On *nix, this will also find any --bare repositories:

find / -name "*.git" -type d

On Linux, try this command with root permission:

find / | grep \\.git$

This just searches every file that ends with .git ... you can do it with searching tools in Windows, Linux, etc.:

ORIGINAL ANSWER: This works pretty well from Windows Powershell:

Get-ChildItem . -Attributes Directory+Hidden -ErrorAction SilentlyContinue -Include ".git" -Recurse

EDIT #1: -Filter is twice as fast as -Include. Here is that solution:

Get-ChildItem . -Attributes Directory+Hidden -ErrorAction SilentlyContinue -Filter ".git" -Recurse

EDIT #2: Keith E. Truesdell mentioned sending the output to a file. See his comment for that solution. I prefer console output. But his comment got me thinking that I prefer just the full path, not the whole mess that is returned by default. If you want that just the full path, use the following:

Get-ChildItem . -Attributes Directory+Hidden -ErrorAction SilentlyContinue -Filter ".git" -Recurse | % { Write-Host $_.FullName }

FINAL NOTE: The above solutions only return Git repositories under the current directory. If you want ALL repositories on a drive, you should run the command once from the root of each drive.

On Linux, a faster way would be:

locate -r "\.git$"

assuming you keep locate's database updated with sudo updatedb

Git repositories all have HEAD, refs and objects entries.

on GNU/anything,

find -name HEAD -execdir test -e refs -a -e objects \; -printf %h\\n

Just checking for .git will miss many bare repos and submodules.

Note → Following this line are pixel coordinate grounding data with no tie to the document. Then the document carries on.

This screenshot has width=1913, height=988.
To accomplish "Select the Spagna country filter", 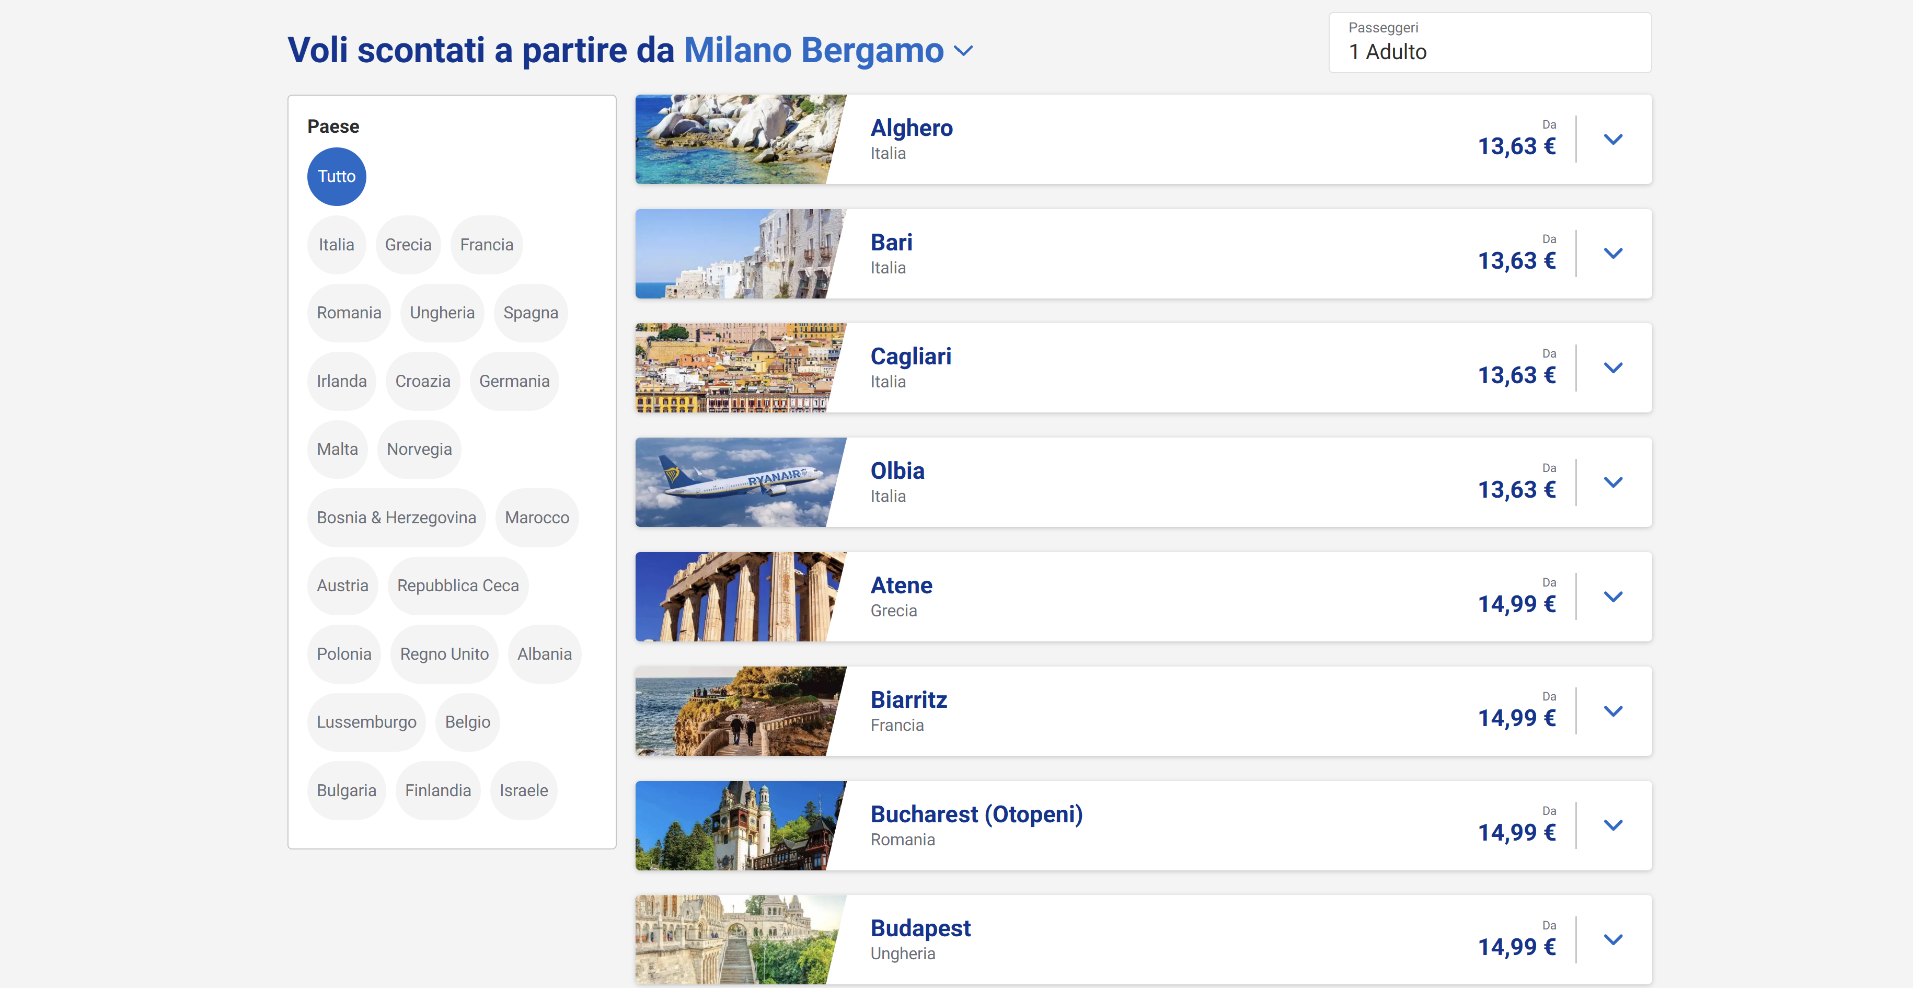I will [x=530, y=313].

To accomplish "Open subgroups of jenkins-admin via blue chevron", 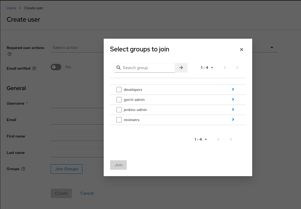I will 233,109.
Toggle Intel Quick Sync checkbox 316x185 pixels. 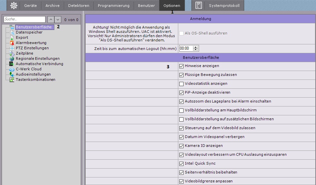tap(181, 164)
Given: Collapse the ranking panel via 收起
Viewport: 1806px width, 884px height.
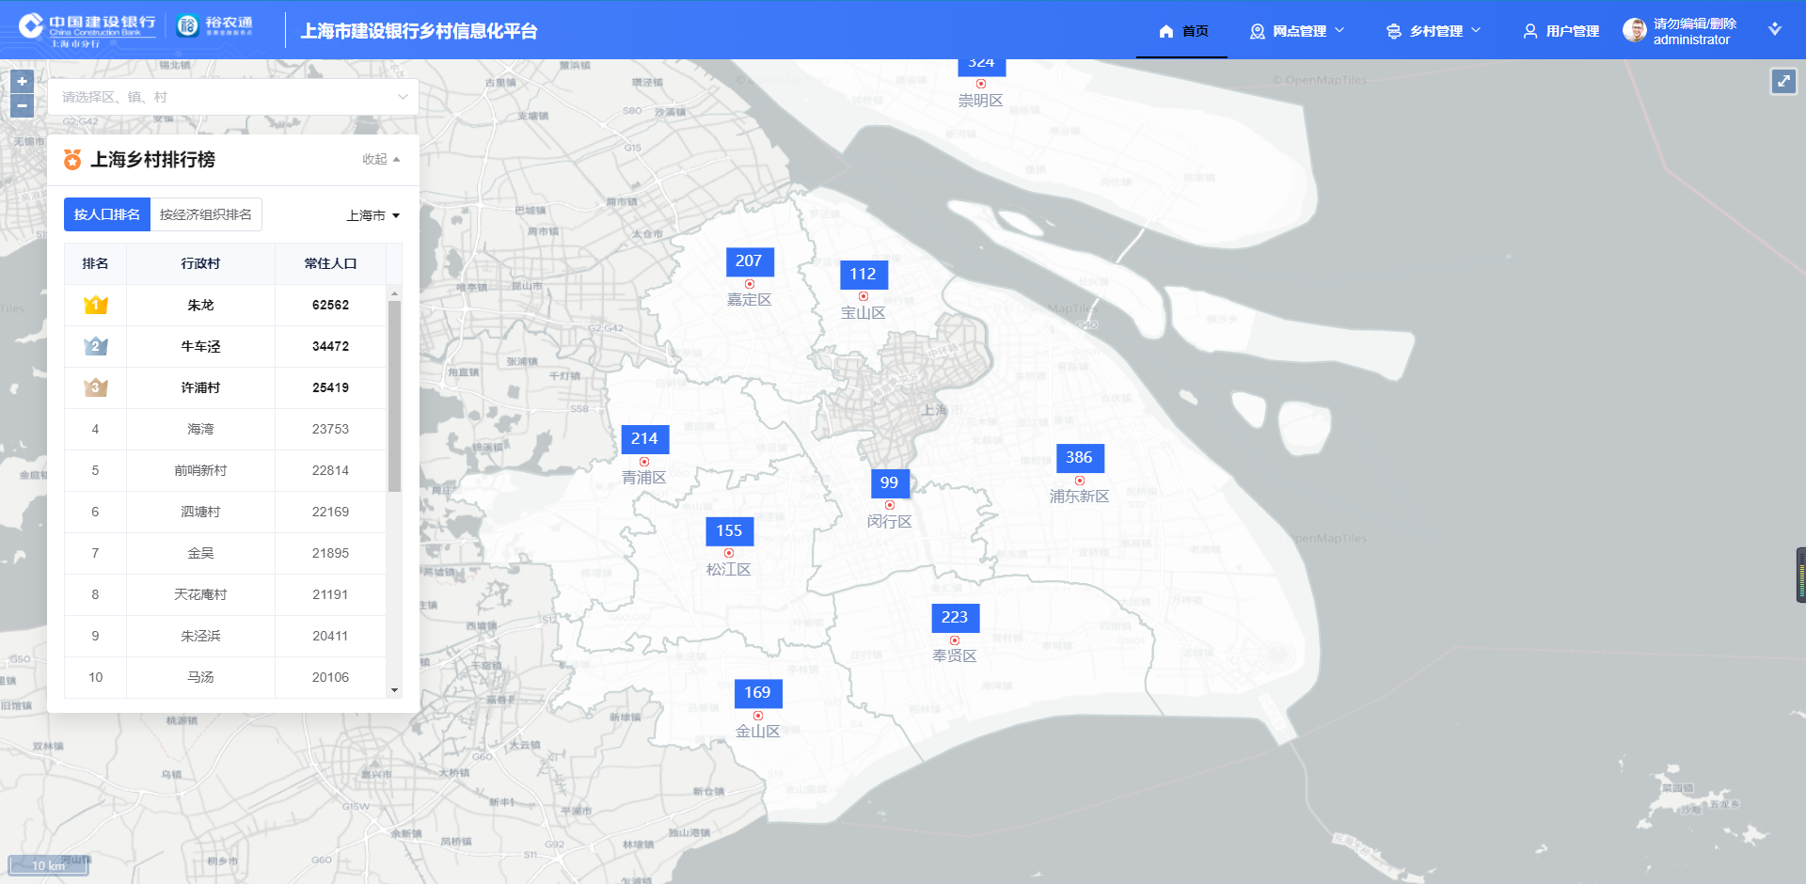Looking at the screenshot, I should pos(381,160).
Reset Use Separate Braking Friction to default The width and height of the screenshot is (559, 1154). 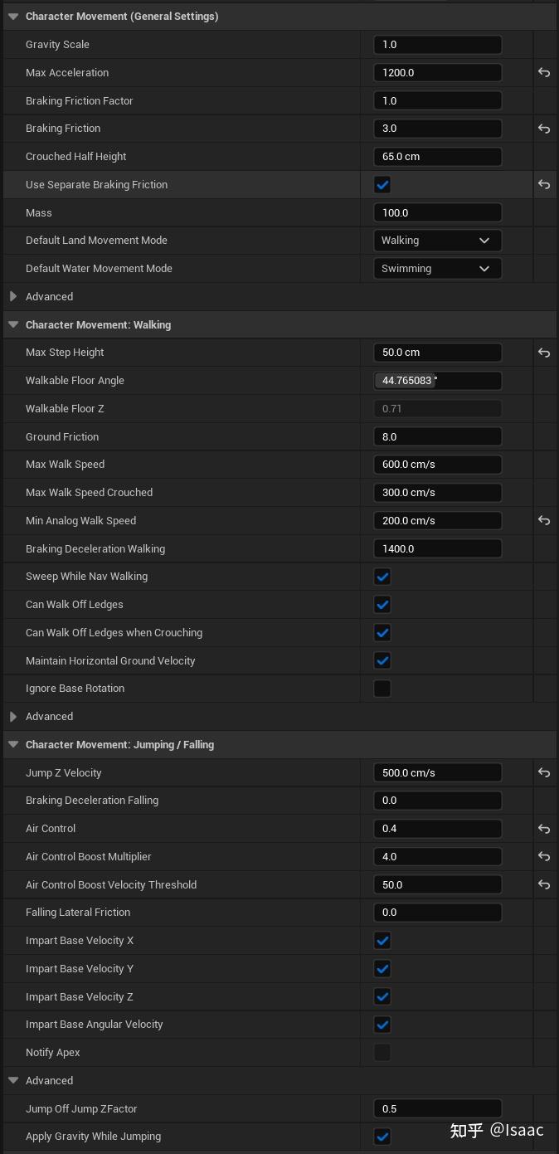(x=544, y=185)
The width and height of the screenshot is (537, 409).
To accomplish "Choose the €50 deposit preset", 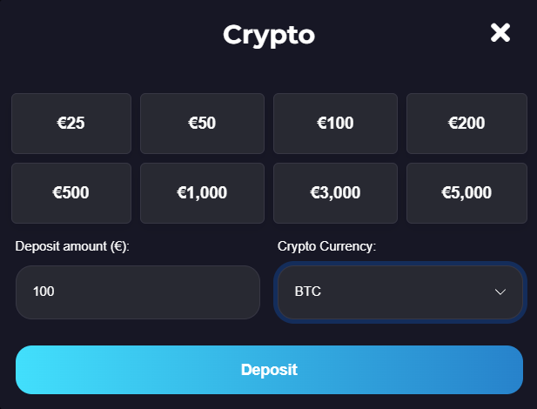I will point(202,124).
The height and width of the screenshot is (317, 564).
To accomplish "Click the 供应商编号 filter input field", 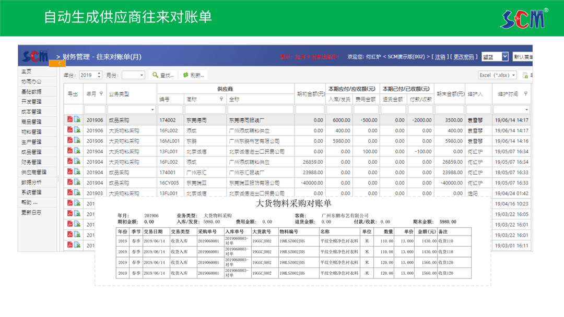I will pyautogui.click(x=170, y=110).
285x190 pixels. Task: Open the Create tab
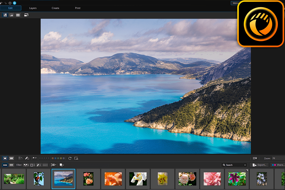pos(56,8)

To go full-paranoid on the checking you can ask git to do all its own checks before printing,

find -name HEAD -execdir test -e refs -a -e objects \; \
      -execdir sh -ec 'GIT_DIR=$PWD git rev-parse --absolute-git-dir 2>&-' \;

On Linux and OS X the following command is possibly the fastest (ignoring repositories without .git) when the root directory of find is /:

find / -name .git -exec dirname {} \; -prune

But for roots that have mostly repositories underneath, the following is probably the fastest (you may want to replace / with . or another root):

find / -type d -exec test -d {}/.git \; -prune -print

For Linux:

dir="/home/${USER}"
dir_not="${dir}/miniconda3"
find /home/aeug -type d -iname ".git" -o -path "${dir_not}" -prune | xargs -0 echo 

A simple PowerShell version:

Get-ChildItem . -Recurse -Hidden .git

Small variation from Eric Burcham's answer. That answer adds \.git to end, this one doesn't.

Get-ChildItem . -Attributes Directory+Hidden -ErrorAction SilentlyContinue -Filter ".git" -Recurse | % { Write-Host $_.Parent.FullName }

Ubuntu

find catalogue/archaeology/ -path '*/objects' -execdir git -C '{}' rev-parse --git-dir \; 2>&-

The simplest way was not yet listed: git config --get-all safe.directory

I wanted the answer to this and for it to be as fast as possible. In particular I want to search a home directory for workspaces with the following constraints:

  • home directories may have VMWare shared mounts in them. No need to search these
  • some directories are inaccessible to the user. These can be skipped
  • directory names starting with . can be skipped
  • nested git workspaces are can be skipped

With this in mind, I am using this find command:

find . \
    -mount \
    ! -type d -prune -o \
    ! -executable -prune -o \
    -name '.?*' -prune -o \
    -execdir test -f '{}/.git/HEAD' \; -print -prune

This takes care to prune directories from the search as early as possible. Also, once a directory is positively confirmed as a git workspace, then it too is pruned. This returns the list of workspaces almost immediately (34ms on my home directory).